##### Dataset records

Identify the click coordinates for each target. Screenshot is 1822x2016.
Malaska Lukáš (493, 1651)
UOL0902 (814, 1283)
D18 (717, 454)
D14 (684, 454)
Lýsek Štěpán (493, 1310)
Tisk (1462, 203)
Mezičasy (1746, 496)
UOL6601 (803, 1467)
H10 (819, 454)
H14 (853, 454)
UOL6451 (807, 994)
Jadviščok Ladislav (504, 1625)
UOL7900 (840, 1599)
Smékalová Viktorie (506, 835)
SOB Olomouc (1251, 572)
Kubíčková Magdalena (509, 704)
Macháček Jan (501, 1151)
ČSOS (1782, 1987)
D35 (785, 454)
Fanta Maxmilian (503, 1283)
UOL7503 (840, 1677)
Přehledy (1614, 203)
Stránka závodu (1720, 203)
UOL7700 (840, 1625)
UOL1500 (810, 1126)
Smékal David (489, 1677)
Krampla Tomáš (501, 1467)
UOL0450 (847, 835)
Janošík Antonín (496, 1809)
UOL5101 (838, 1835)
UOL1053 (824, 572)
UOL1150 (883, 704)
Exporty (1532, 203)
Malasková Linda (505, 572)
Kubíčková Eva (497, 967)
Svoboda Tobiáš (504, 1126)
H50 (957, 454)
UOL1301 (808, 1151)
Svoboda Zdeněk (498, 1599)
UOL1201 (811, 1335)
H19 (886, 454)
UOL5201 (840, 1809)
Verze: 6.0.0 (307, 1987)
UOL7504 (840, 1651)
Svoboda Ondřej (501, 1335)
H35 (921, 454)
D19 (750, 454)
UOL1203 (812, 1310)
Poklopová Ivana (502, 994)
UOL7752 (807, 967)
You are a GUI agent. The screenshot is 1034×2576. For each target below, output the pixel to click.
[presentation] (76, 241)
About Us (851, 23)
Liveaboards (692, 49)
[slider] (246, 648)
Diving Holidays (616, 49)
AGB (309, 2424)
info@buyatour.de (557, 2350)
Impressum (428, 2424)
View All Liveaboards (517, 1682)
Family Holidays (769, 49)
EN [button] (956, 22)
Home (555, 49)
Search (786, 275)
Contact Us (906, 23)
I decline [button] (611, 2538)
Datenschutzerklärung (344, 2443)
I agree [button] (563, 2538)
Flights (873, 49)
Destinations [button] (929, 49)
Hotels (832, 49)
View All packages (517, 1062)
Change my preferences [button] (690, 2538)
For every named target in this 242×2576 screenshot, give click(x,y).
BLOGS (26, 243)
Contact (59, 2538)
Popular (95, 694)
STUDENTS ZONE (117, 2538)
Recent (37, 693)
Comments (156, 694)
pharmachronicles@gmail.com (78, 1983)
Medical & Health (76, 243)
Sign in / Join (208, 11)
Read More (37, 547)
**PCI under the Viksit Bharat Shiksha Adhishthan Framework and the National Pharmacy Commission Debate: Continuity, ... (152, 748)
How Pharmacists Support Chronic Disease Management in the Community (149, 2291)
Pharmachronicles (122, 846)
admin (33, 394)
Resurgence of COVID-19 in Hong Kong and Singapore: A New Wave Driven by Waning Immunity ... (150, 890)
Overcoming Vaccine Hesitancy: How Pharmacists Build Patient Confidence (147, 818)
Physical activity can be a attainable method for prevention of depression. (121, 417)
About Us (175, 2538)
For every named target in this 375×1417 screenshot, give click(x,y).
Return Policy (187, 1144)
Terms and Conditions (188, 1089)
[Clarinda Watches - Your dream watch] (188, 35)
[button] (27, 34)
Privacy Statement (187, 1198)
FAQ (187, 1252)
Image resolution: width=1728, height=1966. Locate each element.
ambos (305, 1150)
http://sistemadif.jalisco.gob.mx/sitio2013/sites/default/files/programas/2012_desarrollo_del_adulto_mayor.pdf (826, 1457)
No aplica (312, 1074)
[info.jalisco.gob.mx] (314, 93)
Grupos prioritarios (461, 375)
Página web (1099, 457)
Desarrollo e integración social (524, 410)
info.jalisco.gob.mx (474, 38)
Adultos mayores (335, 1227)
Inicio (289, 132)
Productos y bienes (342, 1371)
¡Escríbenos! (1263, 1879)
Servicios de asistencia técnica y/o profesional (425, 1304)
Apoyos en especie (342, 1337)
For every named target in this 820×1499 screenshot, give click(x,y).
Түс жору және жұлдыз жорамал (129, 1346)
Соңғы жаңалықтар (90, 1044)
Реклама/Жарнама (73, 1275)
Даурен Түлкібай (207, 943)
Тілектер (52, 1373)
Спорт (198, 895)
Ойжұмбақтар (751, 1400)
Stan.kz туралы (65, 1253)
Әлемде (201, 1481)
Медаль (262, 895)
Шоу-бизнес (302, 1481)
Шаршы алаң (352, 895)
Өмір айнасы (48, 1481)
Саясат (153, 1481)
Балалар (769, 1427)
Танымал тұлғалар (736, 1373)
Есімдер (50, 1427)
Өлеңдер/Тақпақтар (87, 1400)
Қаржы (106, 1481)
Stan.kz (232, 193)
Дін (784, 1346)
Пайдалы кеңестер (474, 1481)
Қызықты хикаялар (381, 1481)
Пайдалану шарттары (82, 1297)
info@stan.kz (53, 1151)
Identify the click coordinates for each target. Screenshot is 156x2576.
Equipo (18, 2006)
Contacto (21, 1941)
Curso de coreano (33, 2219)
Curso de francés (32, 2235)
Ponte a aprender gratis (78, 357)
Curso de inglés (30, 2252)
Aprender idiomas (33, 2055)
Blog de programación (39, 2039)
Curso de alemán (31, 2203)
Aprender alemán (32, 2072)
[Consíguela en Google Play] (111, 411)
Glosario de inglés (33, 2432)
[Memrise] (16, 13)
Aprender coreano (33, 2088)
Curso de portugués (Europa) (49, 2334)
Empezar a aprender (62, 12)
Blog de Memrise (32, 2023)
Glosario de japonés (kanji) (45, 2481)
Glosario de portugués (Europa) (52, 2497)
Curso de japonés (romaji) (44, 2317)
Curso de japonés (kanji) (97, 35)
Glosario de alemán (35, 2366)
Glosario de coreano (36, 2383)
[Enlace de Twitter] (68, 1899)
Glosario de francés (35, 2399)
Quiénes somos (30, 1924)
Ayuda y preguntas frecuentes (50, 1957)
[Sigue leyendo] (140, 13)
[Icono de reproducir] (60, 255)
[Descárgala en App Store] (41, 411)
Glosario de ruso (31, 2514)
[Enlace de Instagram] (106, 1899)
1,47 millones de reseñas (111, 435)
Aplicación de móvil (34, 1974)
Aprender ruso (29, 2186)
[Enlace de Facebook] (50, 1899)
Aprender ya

##########

» **Problem to work on**: The entries above must be written out again exactly as they are.

» **Exercise result**:
Identify the click coordinates for each target. Screenshot is 1822x2016.
Malaska Lukáš (493, 1651)
UOL0902 (814, 1283)
D18 (717, 454)
D14 (684, 454)
Lýsek Štěpán (493, 1310)
Tisk (1462, 203)
Mezičasy (1746, 496)
UOL6601 (803, 1467)
H10 (819, 454)
H14 (853, 454)
UOL6451 (807, 994)
Jadviščok Ladislav (504, 1625)
UOL7900 (840, 1599)
Smékalová Viktorie (506, 835)
SOB Olomouc (1251, 572)
Kubíčková Magdalena (509, 704)
Macháček Jan (501, 1151)
ČSOS (1782, 1987)
D35 (785, 454)
Fanta Maxmilian (503, 1283)
UOL7503 (840, 1677)
Přehledy (1614, 203)
Stránka závodu (1720, 203)
UOL7700 (840, 1625)
UOL1500 (810, 1126)
Smékal David (489, 1677)
Krampla Tomáš (501, 1467)
UOL0450 (847, 835)
Janošík Antonín (496, 1809)
UOL5101 (838, 1835)
UOL1053 (824, 572)
UOL1150 (883, 704)
Exporty (1532, 203)
Malasková Linda (505, 572)
Kubíčková Eva (497, 967)
Svoboda Tobiáš (504, 1126)
H50 (957, 454)
UOL1301 (808, 1151)
Svoboda Zdeněk (498, 1599)
UOL1201 (811, 1335)
H19 (886, 454)
UOL5201 (840, 1809)
Verze: 6.0.0 (307, 1987)
UOL7504 (840, 1651)
Svoboda Ondřej (501, 1335)
H35 (921, 454)
D19 (750, 454)
UOL1203 (812, 1310)
Poklopová Ivana (502, 994)
UOL7752 (807, 967)
You are a GUI agent. The screenshot is 1034×2576. For each target below, output the pixel to click.
[presentation] (76, 241)
About Us (851, 23)
Liveaboards (692, 49)
[slider] (246, 648)
Diving Holidays (616, 49)
AGB (309, 2424)
info@buyatour.de (557, 2350)
Impressum (428, 2424)
View All Liveaboards (517, 1682)
Family Holidays (769, 49)
EN [button] (956, 22)
Home (555, 49)
Search (786, 275)
Contact Us (906, 23)
I decline [button] (611, 2538)
Datenschutzerklärung (344, 2443)
I agree [button] (563, 2538)
Flights (873, 49)
Destinations [button] (929, 49)
Hotels (832, 49)
View All packages (517, 1062)
Change my preferences [button] (690, 2538)
For every named target in this 242×2576 screenshot, give click(x,y).
BLOGS (26, 243)
Contact (59, 2538)
Popular (95, 694)
STUDENTS ZONE (117, 2538)
Recent (37, 693)
Comments (156, 694)
pharmachronicles@gmail.com (78, 1983)
Medical & Health (76, 243)
Sign in / Join (208, 11)
Read More (37, 547)
**PCI under the Viksit Bharat Shiksha Adhishthan Framework and the National Pharmacy Commission Debate: Continuity, ... (152, 748)
How Pharmacists Support Chronic Disease Management in the Community (149, 2291)
Pharmachronicles (122, 846)
admin (33, 394)
Resurgence of COVID-19 in Hong Kong and Singapore: A New Wave Driven by Waning Immunity ... (150, 890)
Overcoming Vaccine Hesitancy: How Pharmacists Build Patient Confidence (147, 818)
Physical activity can be a attainable method for prevention of depression. (121, 417)
About Us (175, 2538)
For every named target in this 375×1417 screenshot, give click(x,y).
Return Policy (187, 1144)
Terms and Conditions (188, 1089)
[Clarinda Watches - Your dream watch] (188, 35)
[button] (27, 34)
Privacy Statement (187, 1198)
FAQ (187, 1252)
Image resolution: width=1728, height=1966. Locate each element.
ambos (305, 1150)
http://sistemadif.jalisco.gob.mx/sitio2013/sites/default/files/programas/2012_desarrollo_del_adulto_mayor.pdf (826, 1457)
No aplica (312, 1074)
[info.jalisco.gob.mx] (314, 93)
Grupos prioritarios (461, 375)
Página web (1099, 457)
Desarrollo e integración social (524, 410)
info.jalisco.gob.mx (474, 38)
Adultos mayores (335, 1227)
Inicio (289, 132)
Productos y bienes (342, 1371)
¡Escríbenos! (1263, 1879)
Servicios de asistencia técnica y/o profesional (425, 1304)
Apoyos en especie (342, 1337)
For every named target in this 820×1499 screenshot, give click(x,y).
Түс жору және жұлдыз жорамал (129, 1346)
Соңғы жаңалықтар (90, 1044)
Реклама/Жарнама (73, 1275)
Даурен Түлкібай (207, 943)
Тілектер (52, 1373)
Спорт (198, 895)
Ойжұмбақтар (751, 1400)
Stan.kz туралы (65, 1253)
Әлемде (201, 1481)
Медаль (262, 895)
Шоу-бизнес (302, 1481)
Шаршы алаң (352, 895)
Өмір айнасы (48, 1481)
Саясат (153, 1481)
Балалар (769, 1427)
Танымал тұлғалар (736, 1373)
Есімдер (50, 1427)
Өлеңдер/Тақпақтар (87, 1400)
Қаржы (106, 1481)
Stan.kz (232, 193)
Дін (784, 1346)
Пайдалы кеңестер (474, 1481)
Қызықты хикаялар (381, 1481)
Пайдалану шарттары (82, 1297)
info@stan.kz (53, 1151)
Identify the click coordinates for each target. Screenshot is 156x2576.
Equipo (18, 2006)
Contacto (21, 1941)
Curso de coreano (33, 2219)
Curso de francés (32, 2235)
Ponte a aprender gratis (78, 357)
Curso de inglés (30, 2252)
Aprender idiomas (33, 2055)
Blog de programación (39, 2039)
Curso de alemán (31, 2203)
Aprender alemán (32, 2072)
[Consíguela en Google Play] (111, 411)
Glosario de inglés (33, 2432)
[Memrise] (16, 13)
Aprender coreano (33, 2088)
Curso de portugués (Europa) (49, 2334)
Empezar a aprender (62, 12)
Blog de Memrise (32, 2023)
Glosario de japonés (kanji) (45, 2481)
Glosario de portugués (Europa) (52, 2497)
Curso de japonés (romaji) (44, 2317)
Curso de japonés (kanji) (97, 35)
Glosario de alemán (35, 2366)
Glosario de coreano (36, 2383)
[Enlace de Twitter] (68, 1899)
Glosario de francés (35, 2399)
Quiénes somos (30, 1924)
Ayuda y preguntas frecuentes (50, 1957)
[Sigue leyendo] (140, 13)
[Icono de reproducir] (60, 255)
[Descárgala en App Store] (41, 411)
Glosario de ruso (31, 2514)
[Enlace de Instagram] (106, 1899)
1,47 millones de reseñas (111, 435)
Aplicación de móvil (34, 1974)
Aprender ruso (29, 2186)
[Enlace de Facebook] (50, 1899)
Aprender ya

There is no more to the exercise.